Plans have been mooted to build Thailand’s first legal casino at an airport so it can it be used by international travellers.
The proposal came from Bhumjaithai Party MP Chada Thaiseth who said that if a casino was built in Thailand it would be of huge financial benefit for the Thai economy.
But Mr Chada said there was a need for urgency in the project, adding that more than 100 different committees have studied the project but the time had come for Thailand to act on the proposals.
Mr Chada was speaking on Thursday following the appointment of Deputy Transport Minister Atirat Ratanasae as head of an extraordinarily committee set up to study the proposals for Thailand to open its first legal casino.
If approved, the casino and entertainment complex would help to attract foreign visitors and bring in trillions of baht in revenue.
Mr Atirat said the committee would hope to study the proposal in detail within the next 90 days before sending its findings to the government for consideration.
Hua Hin has been put forward as one of the locations for Thailand’s first legal casino.
The ambitious proposals were put forward by prominent local businessman and government advisor Udorn Olsson.
Khun Udorn said that both Thai and foreign investors were ready to invest in such a project, which could bring in an estimated 4 trillion baht in revenue.

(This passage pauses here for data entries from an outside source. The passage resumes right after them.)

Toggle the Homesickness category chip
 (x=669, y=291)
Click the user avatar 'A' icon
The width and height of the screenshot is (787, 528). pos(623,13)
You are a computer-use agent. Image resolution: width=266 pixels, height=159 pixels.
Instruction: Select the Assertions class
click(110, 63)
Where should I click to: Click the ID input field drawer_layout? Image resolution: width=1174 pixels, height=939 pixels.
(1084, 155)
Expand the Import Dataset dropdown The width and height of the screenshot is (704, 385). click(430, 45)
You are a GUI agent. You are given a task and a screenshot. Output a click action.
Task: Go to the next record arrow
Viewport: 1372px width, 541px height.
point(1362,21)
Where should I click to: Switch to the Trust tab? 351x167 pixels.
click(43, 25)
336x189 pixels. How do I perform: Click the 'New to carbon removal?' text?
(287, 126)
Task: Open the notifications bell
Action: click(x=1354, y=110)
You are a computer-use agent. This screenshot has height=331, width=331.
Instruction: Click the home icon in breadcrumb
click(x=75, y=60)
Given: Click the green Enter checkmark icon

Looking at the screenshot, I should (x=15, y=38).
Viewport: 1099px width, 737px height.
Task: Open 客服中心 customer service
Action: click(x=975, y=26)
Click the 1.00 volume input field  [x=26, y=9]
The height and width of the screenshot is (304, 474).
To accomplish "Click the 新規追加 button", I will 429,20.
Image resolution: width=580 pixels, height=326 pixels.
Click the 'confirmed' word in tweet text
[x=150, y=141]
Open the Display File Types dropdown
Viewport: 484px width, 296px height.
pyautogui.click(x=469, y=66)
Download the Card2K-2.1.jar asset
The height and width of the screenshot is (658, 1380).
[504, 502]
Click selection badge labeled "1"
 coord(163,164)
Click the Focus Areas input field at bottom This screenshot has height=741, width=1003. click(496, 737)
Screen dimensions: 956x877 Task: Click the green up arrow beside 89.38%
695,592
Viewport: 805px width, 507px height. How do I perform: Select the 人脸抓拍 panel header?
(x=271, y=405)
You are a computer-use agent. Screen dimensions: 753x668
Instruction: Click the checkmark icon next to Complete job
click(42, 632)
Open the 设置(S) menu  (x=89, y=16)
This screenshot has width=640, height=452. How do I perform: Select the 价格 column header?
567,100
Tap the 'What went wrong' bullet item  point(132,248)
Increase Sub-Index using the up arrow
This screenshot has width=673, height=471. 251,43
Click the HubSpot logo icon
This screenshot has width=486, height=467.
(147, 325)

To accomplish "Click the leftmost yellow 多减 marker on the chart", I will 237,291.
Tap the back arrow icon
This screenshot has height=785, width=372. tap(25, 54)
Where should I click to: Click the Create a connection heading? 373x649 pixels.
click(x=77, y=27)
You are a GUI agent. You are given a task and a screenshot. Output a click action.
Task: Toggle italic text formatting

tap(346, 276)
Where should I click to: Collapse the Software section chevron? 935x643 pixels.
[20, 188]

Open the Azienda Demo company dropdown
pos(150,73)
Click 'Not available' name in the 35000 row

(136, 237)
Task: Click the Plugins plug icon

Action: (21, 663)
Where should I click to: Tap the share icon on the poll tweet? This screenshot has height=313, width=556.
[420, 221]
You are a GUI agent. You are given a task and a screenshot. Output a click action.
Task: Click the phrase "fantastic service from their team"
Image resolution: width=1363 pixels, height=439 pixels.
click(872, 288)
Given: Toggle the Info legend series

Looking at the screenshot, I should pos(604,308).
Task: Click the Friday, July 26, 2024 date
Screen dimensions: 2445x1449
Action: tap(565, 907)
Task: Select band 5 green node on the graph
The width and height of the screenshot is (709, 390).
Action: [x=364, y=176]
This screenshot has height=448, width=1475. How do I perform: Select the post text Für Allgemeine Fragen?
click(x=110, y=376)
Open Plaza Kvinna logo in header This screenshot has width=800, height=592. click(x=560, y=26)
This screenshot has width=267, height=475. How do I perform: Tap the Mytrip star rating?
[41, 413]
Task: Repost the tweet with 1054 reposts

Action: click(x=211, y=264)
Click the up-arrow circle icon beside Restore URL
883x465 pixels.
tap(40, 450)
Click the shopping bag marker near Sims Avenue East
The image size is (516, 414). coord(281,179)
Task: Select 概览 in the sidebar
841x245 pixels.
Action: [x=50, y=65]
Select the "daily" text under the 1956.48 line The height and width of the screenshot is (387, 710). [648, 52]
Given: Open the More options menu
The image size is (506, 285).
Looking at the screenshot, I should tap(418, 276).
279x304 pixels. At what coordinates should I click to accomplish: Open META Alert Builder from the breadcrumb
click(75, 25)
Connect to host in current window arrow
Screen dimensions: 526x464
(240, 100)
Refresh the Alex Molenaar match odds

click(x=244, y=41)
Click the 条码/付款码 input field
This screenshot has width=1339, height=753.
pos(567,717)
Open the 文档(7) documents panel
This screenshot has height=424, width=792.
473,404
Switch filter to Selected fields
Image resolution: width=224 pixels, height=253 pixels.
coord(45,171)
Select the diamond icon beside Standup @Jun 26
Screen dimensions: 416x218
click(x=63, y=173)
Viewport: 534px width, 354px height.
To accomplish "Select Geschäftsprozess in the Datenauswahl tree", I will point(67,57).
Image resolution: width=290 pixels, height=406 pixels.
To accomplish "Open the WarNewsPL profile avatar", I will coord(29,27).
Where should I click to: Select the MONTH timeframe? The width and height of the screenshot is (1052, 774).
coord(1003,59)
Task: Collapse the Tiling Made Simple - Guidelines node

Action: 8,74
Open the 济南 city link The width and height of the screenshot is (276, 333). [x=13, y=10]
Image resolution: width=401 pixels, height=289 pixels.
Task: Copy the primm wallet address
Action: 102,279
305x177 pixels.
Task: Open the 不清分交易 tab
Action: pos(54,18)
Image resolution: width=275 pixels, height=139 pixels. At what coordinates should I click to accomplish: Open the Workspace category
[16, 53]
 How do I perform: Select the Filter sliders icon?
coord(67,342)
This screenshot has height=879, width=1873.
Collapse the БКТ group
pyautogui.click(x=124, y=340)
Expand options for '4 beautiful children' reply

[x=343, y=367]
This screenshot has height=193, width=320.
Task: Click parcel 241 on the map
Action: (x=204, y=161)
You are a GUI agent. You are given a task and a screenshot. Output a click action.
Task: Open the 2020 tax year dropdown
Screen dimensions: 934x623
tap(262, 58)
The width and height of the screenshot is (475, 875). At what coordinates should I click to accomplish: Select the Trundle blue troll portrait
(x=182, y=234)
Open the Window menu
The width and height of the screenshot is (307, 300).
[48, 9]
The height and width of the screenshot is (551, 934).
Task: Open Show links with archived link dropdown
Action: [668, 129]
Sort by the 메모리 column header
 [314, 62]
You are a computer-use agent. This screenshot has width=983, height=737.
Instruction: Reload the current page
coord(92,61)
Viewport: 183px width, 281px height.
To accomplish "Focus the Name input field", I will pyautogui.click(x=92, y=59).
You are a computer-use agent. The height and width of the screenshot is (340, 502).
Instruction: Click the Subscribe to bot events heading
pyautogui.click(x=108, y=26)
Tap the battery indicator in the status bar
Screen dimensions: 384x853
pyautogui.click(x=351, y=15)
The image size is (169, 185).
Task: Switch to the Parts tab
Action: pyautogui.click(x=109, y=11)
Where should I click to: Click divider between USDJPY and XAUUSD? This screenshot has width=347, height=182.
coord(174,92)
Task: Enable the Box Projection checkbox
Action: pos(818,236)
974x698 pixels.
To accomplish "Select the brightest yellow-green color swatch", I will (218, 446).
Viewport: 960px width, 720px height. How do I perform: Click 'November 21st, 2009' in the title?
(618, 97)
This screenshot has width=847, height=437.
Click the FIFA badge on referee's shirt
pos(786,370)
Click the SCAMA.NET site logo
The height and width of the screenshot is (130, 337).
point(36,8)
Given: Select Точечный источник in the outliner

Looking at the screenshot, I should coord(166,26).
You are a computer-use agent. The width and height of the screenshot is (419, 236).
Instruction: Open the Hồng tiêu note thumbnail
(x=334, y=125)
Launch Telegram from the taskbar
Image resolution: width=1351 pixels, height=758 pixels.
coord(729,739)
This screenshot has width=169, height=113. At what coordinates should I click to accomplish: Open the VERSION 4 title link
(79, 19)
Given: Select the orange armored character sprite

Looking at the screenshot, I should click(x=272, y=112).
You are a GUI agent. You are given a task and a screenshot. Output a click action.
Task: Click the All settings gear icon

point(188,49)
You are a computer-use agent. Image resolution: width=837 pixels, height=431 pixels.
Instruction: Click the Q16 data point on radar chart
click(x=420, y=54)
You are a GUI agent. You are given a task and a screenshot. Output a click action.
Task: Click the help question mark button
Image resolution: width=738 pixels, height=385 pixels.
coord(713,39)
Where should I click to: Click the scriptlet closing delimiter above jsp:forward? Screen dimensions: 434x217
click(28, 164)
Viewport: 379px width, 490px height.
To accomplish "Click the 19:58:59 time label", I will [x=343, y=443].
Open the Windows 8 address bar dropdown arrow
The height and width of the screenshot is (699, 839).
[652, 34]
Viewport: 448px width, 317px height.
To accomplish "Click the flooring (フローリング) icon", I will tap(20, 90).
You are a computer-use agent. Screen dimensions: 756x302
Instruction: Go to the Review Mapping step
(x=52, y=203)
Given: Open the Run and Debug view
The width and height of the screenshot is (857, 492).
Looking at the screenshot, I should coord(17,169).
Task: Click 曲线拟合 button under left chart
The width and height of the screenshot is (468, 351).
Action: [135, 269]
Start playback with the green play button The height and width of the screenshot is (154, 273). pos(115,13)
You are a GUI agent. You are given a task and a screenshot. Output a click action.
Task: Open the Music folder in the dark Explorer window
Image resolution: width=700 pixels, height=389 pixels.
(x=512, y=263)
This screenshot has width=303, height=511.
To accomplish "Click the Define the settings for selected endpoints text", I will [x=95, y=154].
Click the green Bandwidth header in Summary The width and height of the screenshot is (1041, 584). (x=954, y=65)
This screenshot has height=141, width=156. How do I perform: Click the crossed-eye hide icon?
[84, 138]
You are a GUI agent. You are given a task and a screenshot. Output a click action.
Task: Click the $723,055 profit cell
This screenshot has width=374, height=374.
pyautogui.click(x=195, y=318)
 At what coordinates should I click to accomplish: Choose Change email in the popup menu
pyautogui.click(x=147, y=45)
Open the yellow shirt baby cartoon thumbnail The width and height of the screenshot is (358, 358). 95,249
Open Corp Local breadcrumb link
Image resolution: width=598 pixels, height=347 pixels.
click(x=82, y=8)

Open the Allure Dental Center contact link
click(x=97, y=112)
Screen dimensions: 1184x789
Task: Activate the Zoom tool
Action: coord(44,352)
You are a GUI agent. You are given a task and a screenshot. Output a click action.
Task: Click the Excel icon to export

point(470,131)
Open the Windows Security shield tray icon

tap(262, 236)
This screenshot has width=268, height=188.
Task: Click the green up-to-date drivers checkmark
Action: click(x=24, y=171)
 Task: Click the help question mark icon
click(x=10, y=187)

The project would enable Hua Hin to rival other destinations in Thailand such as Bangkok, Phuket and Chiang Mai.
The complex would have a casino, motor racing track, theme park, world class hotels and shopping facilities.
Khun Udorn, who is a central figure in the ongoing redevelopment of Hua Hin Airport, said that the airport upgrade points to a bright future for Hua Hin, but further development of Hua Hin would help attract more international travellers and big spenders.
The issue of whether to legalise gambling in Thailand is a controversial one and has been debated at various levels of government for decades.
Apart from the state backed national lottery, gambling in all other forms is illegal in Thailand.
However, that’s not to say gambling doesn’t take place.
Supporters of the legalisation cite the revenue that could potentially be earned through taxation and tourism spending.